* _Task prompt_
Using the records that follow, copy every line containing the word "agent".

* _Raw data_

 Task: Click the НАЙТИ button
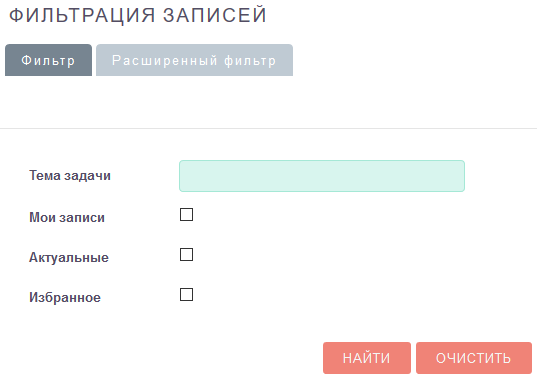click(x=367, y=358)
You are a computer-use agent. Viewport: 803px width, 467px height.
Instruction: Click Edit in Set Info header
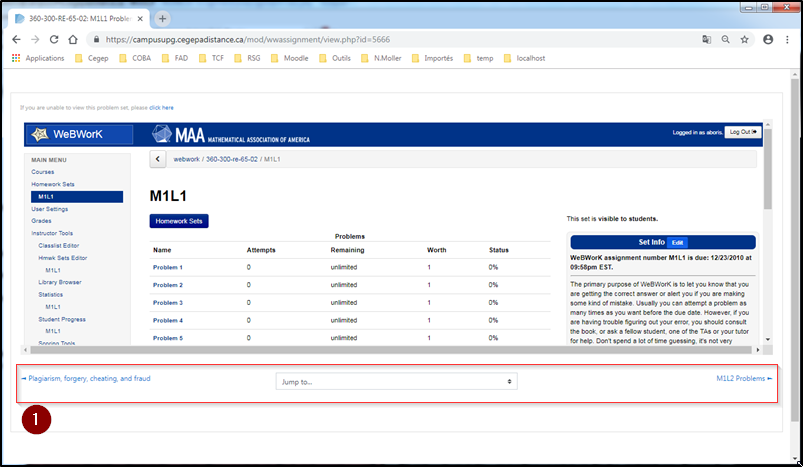click(677, 242)
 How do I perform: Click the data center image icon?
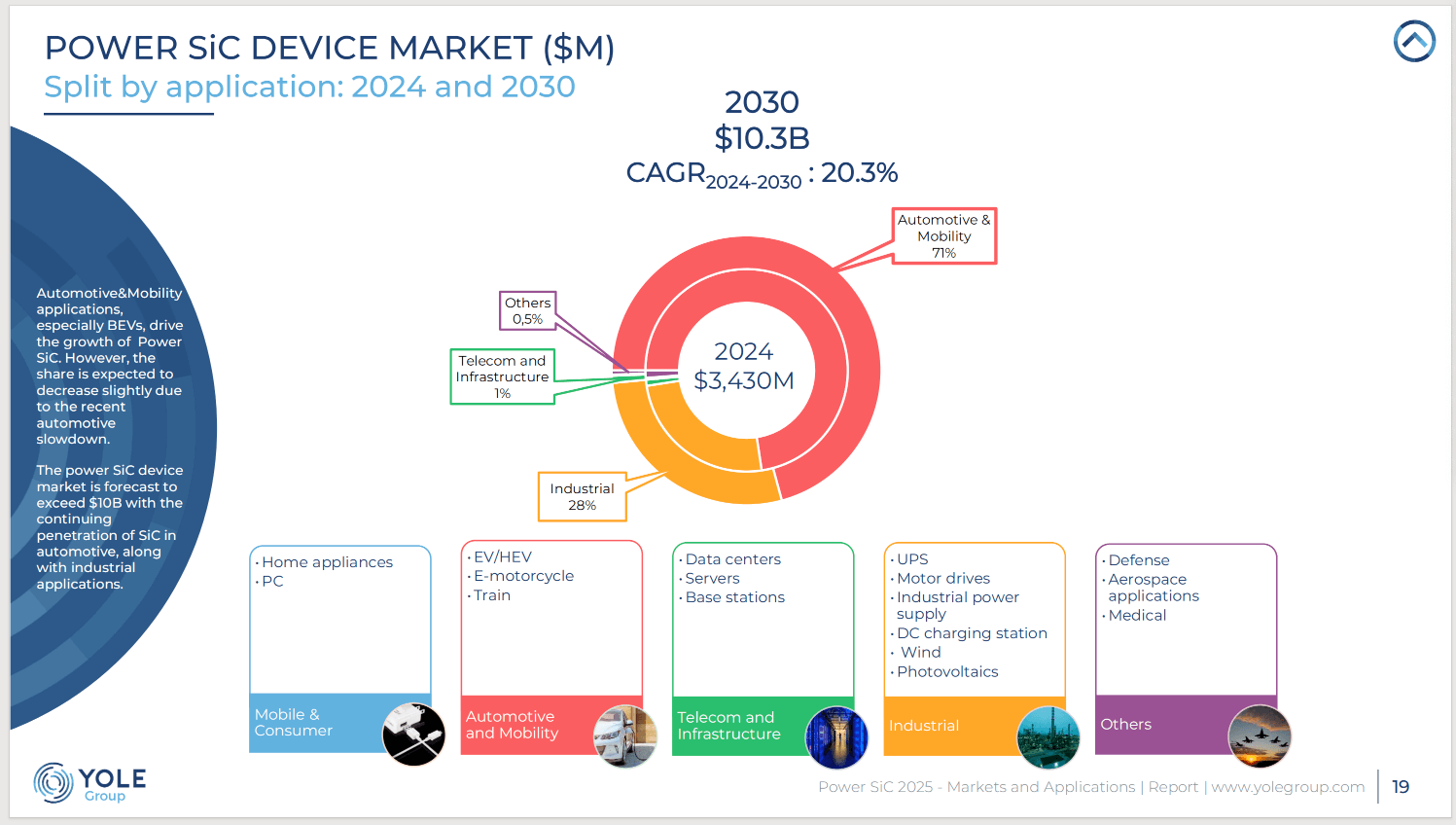836,737
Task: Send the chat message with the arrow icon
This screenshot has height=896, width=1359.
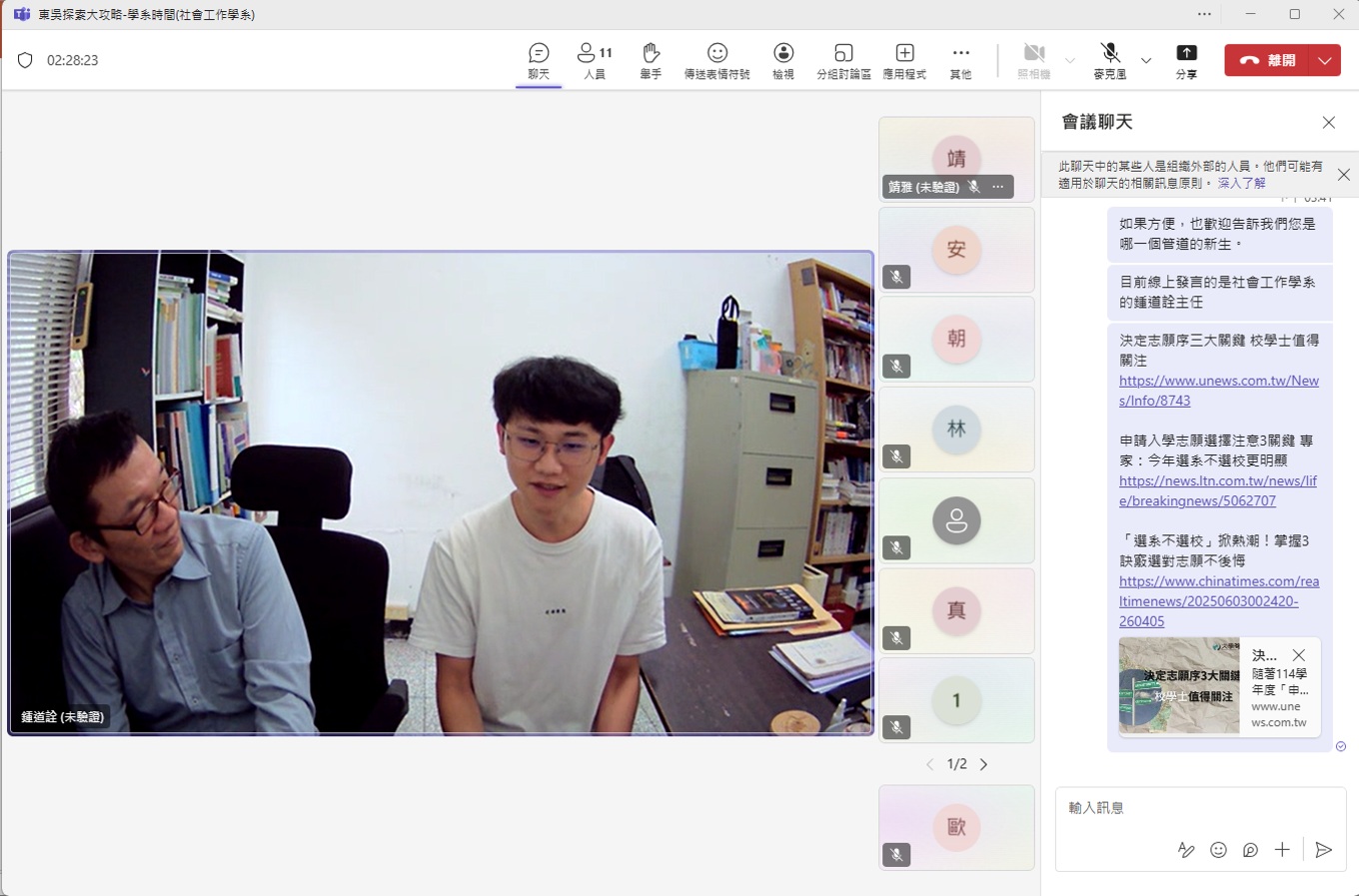Action: coord(1324,850)
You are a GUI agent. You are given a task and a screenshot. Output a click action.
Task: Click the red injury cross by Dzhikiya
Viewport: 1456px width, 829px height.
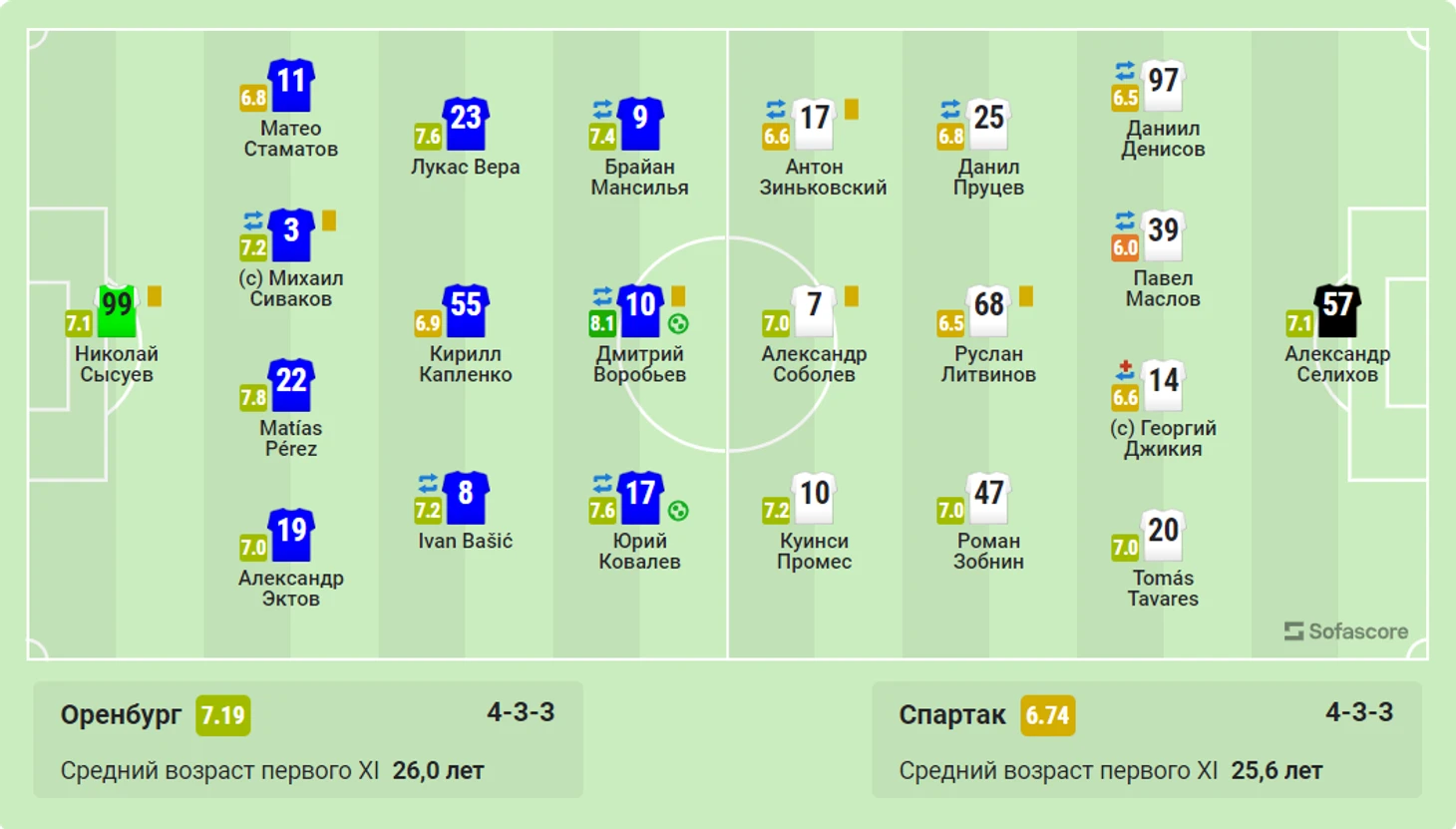pyautogui.click(x=1125, y=370)
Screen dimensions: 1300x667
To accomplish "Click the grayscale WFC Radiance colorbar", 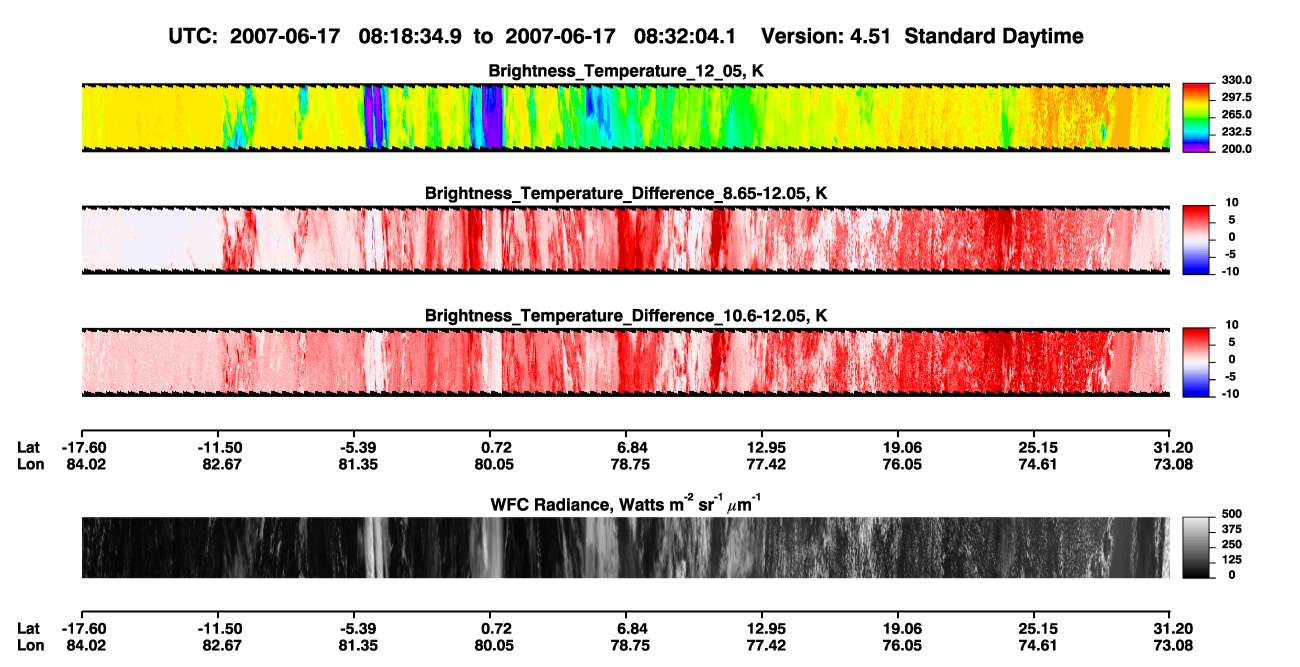I will coord(1198,547).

* _Answer section_
You are a computer-use agent. Viewport: 803px width, 467px height.
You are a GUI agent. You are given a task and a screenshot. Output a click action.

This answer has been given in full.